A couple of weeks ago, Melitz and Otzma asked me to provide their students with a view of 'the big or bigger picture'. That is, to facilitate a Israeli Politics 101 session which helps them to grasp the idea that there is more to Israel and Israeli current affairs than just Disengagement, Terrorism and Peace Processes.
Frankly, it's often difficult to decipher what exactly constitutes the bigger picture when it comes to Israel. What do I mean? Are the societal ingredients in Israeli society small fish in comparison to the bigger fish of terror, war, peace and everything in-between? Or does intra-Israel politics more clearly define Israel as it is today and provide a clearer bigger picture than the things that more often than not get CNN and BBC executives giggling with joy and excitement?
In this ten days of personal introspection and evaluation, highlighted by Rosh Hashanah and Yom Kippur at either end, it was very nice of the Shinui party and others to provide us with the opportunity for a little national self-evaluation on topics outside the army, borders and fences. The issues themselves raise questions about the Jewish character of the state and Judaism's relationship with democracy. In addition, the way the issues are beng handled gives us an uncomfortable reminder of how desperately controversial and hurtful such issues can become.
One can always rely on politicians to bring things to a head.
The Ganot interchange, as big and busy as it is, may not have thought she would attract quite the attention that it now finds itself swimming in.
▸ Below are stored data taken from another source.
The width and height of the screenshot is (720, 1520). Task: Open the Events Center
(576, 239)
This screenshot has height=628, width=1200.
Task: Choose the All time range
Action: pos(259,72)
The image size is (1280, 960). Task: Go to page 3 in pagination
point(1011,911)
I am no halachic expert so I do not wish to comment in that regard, other than to say that I am, in general, in favor of maintaining strong Jewish character in the state. The lines between flavour and in fact enforcing views of one on another remain blurred. There is a great deal of sensitive legislative work to do in that regard.
Regardless, I am not impressed with the pretty horrific insults flying from Shinui mouths. Claims of extortion and blackmail and the like lead us nowhere but to hatred and hurt. I actually struggle to fathom the Shinui attacks in light of their own attempts to convince Sharon to carry forth the controversial policies that suit their supporters - civil marriage laws, for example. In reality, is there any difference between Shinui and ultra-Orthodox approaches to coalition building and power battles? Doesn't Shas have an equal right to push for extra benefits to the poor as well?
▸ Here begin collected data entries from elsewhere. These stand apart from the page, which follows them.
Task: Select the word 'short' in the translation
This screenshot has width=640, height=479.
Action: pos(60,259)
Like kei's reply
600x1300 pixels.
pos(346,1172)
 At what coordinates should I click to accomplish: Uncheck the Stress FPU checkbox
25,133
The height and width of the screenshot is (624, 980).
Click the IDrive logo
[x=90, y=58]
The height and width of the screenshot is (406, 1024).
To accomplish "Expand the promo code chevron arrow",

When it comes to the crunch, there is probably just one man enjoying this jostling for power. I am sure Ariel Sharon can still taste the sweetness of his upset victory over the Likud rebels - small but sweet nonetheless. As he looks to reshuffle the Cabinet seats, he will be playing fairly hard to get.
The other Shinui-inspired issue is less difficult for me. Like last year when their MKs made similar complaints, Avraham Poraz and friends are now demanding that any Government-backed initiatives to encourage involvement in Yom Kippur observance and prayer be cancelled and rejected. I might not go as far as Shas' Eli Yishai (in the above link), but certainly I am uncomfortable with this Shinui policy. A simple reading of the information provided by MK Rabbi Melchior makes it clear that the program's intention is by no means to "persuade people to become observant Jews". Rather, it appears to be a refreshing and creative means of allowing Israeli Jews to discover or rediscover aspects of their heritage and traditions and to mix with other Jews of different persuasions. Creative tefilah/prayer is a key element of Jewish education worldwide and would not do any harm here.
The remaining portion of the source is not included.